TUJUH BELAS: KEKECEWAAN ASHILA

Mulai dari awal
                                    

Dalam sedetik, Alex melepaskan rangkulan itu kembali dan mengacungkan telunjuk di depan Ashila. "Gaga sudah bisa pacarin anak baru ini sesuai waktu yang kita sepakati."

Alex tersenyum puas. Ingin menambah suasana semakin panas dengan menghampiri anggota gengnya yang duduk di kursi. Alex berbicara di depan mereka sambil mengeluarkan ATM dari dompetnya. Kartu itu kemudian Alex masukan ke saku seragam Roy. "Sesuai kesepakatan, gue akan biayain geng The Flash and Danger liburan ke Bali."

Roy, Gilang, dan Jery terdiam seribu bahasa. Ketiganya sangat merasa tidak enak terhadap Ashila karena bagaimana pun juga, mereka bertiga memang terlibat dalam pertaruhan itu.

Alex membalikkan badan untuk kembali menghadap Gaga. "Lo memang pantas jadi idola sekolah, bro. Ayo kita kasih tepuk tangan buat Gaga."

Yang terdengar hanyalah tepukan tangan Alex. Satu-satunya orang yang tidak memiliki perasaan melihat Ashila yang di depan sana sudah menitikkan air mata. Ashila teramat syok dan merasa malu.

Ashila lantas melepaskan pegangan tangan Gaga, berbalik, dan berderap cepat meninggalkan kantin.

Gaga hanya dapat mendesah meredam emosinya meskipun keinginan menghajar Alex saat ini amat menggebu-gebu. Cowok itu memilih untuk menepati janjinya pada Ashila untuk tidak berkelahi lagi. Cowok itu mengertak dan mengejar Ashila.

Dengan sangat mudah, Gaga berhasil menyusul Ashila di koridor. "Aku bisa jelasin semuanya, Shil." Gaga berusaha menggapai tangan Ashila.

"Semua ini nggak seperti yang kamu pikirkan." Kecemasan berkelebat di wajah Gaga. Takut Ashila tak percaya padanya. Takut Ashila salah paham.

Ashila berhenti dan menoleh. "Lalu maksud semua ini apa, Ga?"

Gaga menunduk, tarikan napasnya terasa panas. Tidak ada jalan lain selain menjelaskan semuanya dari awal pada Ashila. Gaga mengangkat wajah kembali. "Aku memang taruhan sama Alex, Shil."

"Tapi—" Ucapan Gaga terputus.

Ashila memotong ucapan Gaga sebelum cowok itu berhasil menjelaskan semuanya. Bagi Ashila sudah cukup mengerti seperti apa dirinya bagi Gaga. Sebatas taruhan. "Sudah cukup, Ga! Taruhan itu memang ada, kan?"

Ashila menyeka air matanya di pipi sementara perempuan itu masih terisak. "Aku gak mau bicara sama cowok yang bisanya cuma jadiin cewek bahan taruhan."

"Mulai sekarang..." Ashila mengambil napas dan menepis tangan Gaga yang ingin menghapus air matanya. "Tolong jangan pernah lagi bersikap pura-pura manis di depan aku!" sambung perempuan itu.

Ashila sesaat terkenang kembali bagaimana manisnya sikap cowok itu. Sikap Gaga yang membuatnya merasa nyaman. Sikap Gaga yang membuatnya selalu tersenyum. Sikap manis yang ternyata selama ini hanya sebagai pelengkap sempurnanya sandiwara.

Dengan hati gemetar, Ashila mencetus tegas. "Anggap aja kita gak pernah kenal, Ga!"

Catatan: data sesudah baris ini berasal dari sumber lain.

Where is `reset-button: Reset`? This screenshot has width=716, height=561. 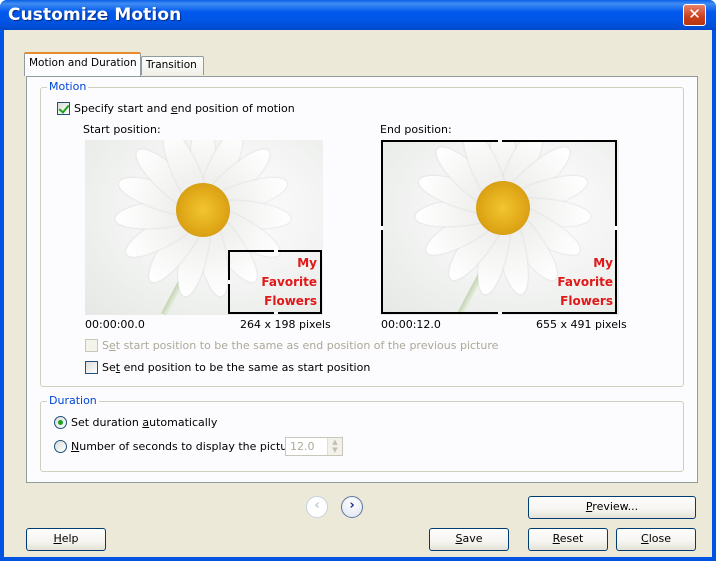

Ashila memalingkan wajah. "Biar aku bisa cepat lupakan kamu." Dada Ashila gemetar seakan menolak perkataan yang barusan diutarakannya. Tidak mungkin baginya melupakan Gaga. Mungkin saja bisa, tapi tidak akan pernah semudah seperti dia menjatuhkan hatinya pada Gaga.

Gaga masih setia memandang Ashila. "Kamu berhak marah, Shil. Tapi tolong maafin aku."

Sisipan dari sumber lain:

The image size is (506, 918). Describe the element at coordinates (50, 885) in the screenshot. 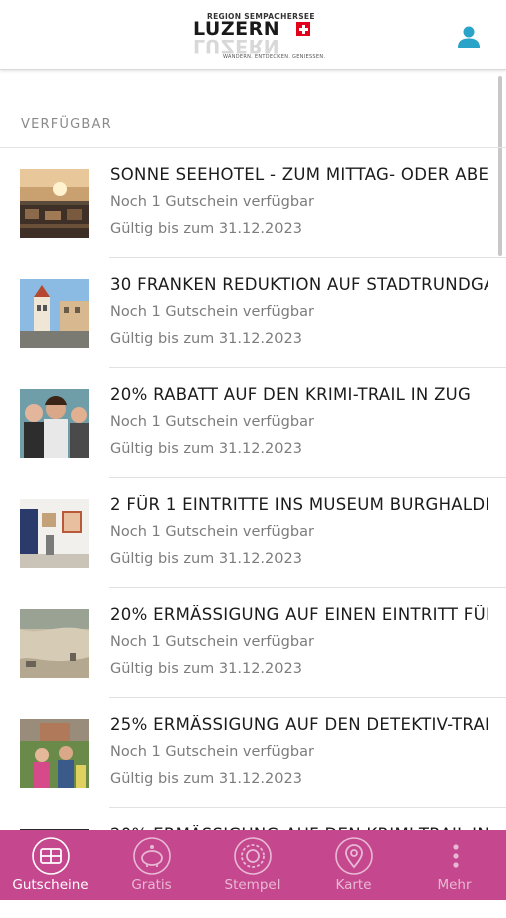

I see `tab-label: Gutscheine` at that location.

Ashila membalas cepat ucapan itu. "Orang marah mungkin bisa gampang buat maafin..."

Tangan Ashila mengusap air matanya lagi. "Tapi aku kecewa sama kamu. Aku mungkin aja bisa maafin kamu, tapi aku gak bisa lupakan semua ini, Ga."

Ashila muak melihat wajah Gaga yang manis selama ini ternyata hanyalah pura-pura. Padahal dia sudah meletakkan kepercayaan pada cowok itu. Ashila membuka suara lagi. "Saat aku mengira semua cowok itu sama aja, kamu datang membuyarkan pemikiran itu."